– Стив! Майк! – послышался бодрый тенорок Даунинга. – Нам пора!
– Я готов, Джек, – сиплым голосом ответил Вальцев, тяжело поднимаясь.
– О’кей! Вот ваши пейпарс[67], джентльмены.
Вакарчук с опаской взял синий паспорт с распятым орлом. Радости не было. В душе сумбур из обрывков мыслей, чувств, фраз, и вот через эту кашу, сдобренную недосыпом, мироточит сожаление о серпасто-молоткастом. Отныне он Стивен Вакар…
Вроде как это известная белорусская фамилия. Ладно, пускай… «Песняры» ничего так аккорды берут… «Косил Ясь конюшину, поглядал на дивчину, по-огляда-ал…»
Степан сильно вздрогнул. Спать тянуло со страшной силой, и сознание плыло, путая сон с явью.
– За мной! – Джек подхватил чемодан «Самсонайт» и покатил по гладкому блестящему полу. Двое неприметных парней, всю ночь маячивших в поле зрения перебежчиков, будто в воздухе растворились.
А Степан, перехватив сумрачный взгляд, который Максим бросал на свой документ, внезапно успокоился – и градус настроения пополз вверх. «Ты же не эмигрант! – успокаивал он себя. – Ты на задании!»
Пройдя паспортный контроль, все трое неспешно зашагали по стеклянному коридору терминала, миновали «гармошку» – и очутились в утробе «Боинга». Не слишком верилось, что эта громада способна воспарить над землёй и перелететь океан.
Джек, Майкл и Стивен уселись рядом во втором классе. Пассажиры проходили мимо нескончаемыми табунами, но Вакарчук уже плохо соображал – думы и образы вязли в черноте дрёмы. Надо, надо отдохнуть – впереди Нью-Йорк! Город жёлтого дьявола!
«Неужто я и вправду советский? – медленно пропечаталась крайняя мысль. – И не предам?..»
Вечер того же дня
Московская область, Сосновка‐1
Солнце садилось, и надоедливый дневной шум стихал. Обезлюдели пляжи Москвы-реки, убавилось движения на дорогах, даже ветер угомонился – не шуршал хвоей, не заплёскивал волнишки, не раздувал травяной запах и смолистый дух. Эти древнейшие парфюмы щедро вливались в раскрытое окно «Волги», будоража памятное.

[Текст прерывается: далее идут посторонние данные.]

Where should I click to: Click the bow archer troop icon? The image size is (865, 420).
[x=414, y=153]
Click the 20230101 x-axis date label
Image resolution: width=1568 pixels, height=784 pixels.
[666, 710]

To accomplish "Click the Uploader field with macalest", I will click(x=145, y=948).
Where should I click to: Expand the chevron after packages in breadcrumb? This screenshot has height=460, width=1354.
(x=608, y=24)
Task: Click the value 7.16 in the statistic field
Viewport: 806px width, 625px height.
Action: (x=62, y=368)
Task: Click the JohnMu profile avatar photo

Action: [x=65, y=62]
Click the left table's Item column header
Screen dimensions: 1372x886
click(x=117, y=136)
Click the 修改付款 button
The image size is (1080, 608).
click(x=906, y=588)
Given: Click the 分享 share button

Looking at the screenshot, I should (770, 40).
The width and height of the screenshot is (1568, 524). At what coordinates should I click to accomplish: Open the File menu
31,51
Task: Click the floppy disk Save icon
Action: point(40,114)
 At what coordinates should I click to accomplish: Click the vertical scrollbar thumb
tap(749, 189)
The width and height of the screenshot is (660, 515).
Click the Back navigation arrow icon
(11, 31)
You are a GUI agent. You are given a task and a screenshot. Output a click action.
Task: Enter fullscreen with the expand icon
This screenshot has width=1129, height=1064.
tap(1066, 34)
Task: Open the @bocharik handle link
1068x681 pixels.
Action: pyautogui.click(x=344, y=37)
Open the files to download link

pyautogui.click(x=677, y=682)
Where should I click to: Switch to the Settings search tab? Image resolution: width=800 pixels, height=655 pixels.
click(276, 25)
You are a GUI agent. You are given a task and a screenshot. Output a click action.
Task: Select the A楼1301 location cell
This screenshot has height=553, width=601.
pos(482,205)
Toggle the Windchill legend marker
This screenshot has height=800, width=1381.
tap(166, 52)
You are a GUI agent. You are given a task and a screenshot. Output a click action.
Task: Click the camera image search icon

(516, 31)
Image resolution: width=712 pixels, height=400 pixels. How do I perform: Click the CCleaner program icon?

– Как раз к ужину поспели! – довольно сказал Револий Михайлович.
Он посигналил, и массивные ворота распахнулись, пропуская во двор. Там уже пластался огромный чёрный ЗИЛ, тускло зеленея бронестёклами.
– Отец уже дома, – сказал Суслов изменившимся голосом. – Здравствуй, Дима!
Охранник приветливо вскинул руку, заглядывая в салон. Узнав меня, он улыбнулся, кивая, как старому знакомому. Его рация невразумительно зашипела, и Селиванов пробормотал короткий доклад, успокаивая начохра.
Я вышел и даже ойкнуть не успел – громадная лохматая псина подлетела ко мне, визжа и метя хвостом.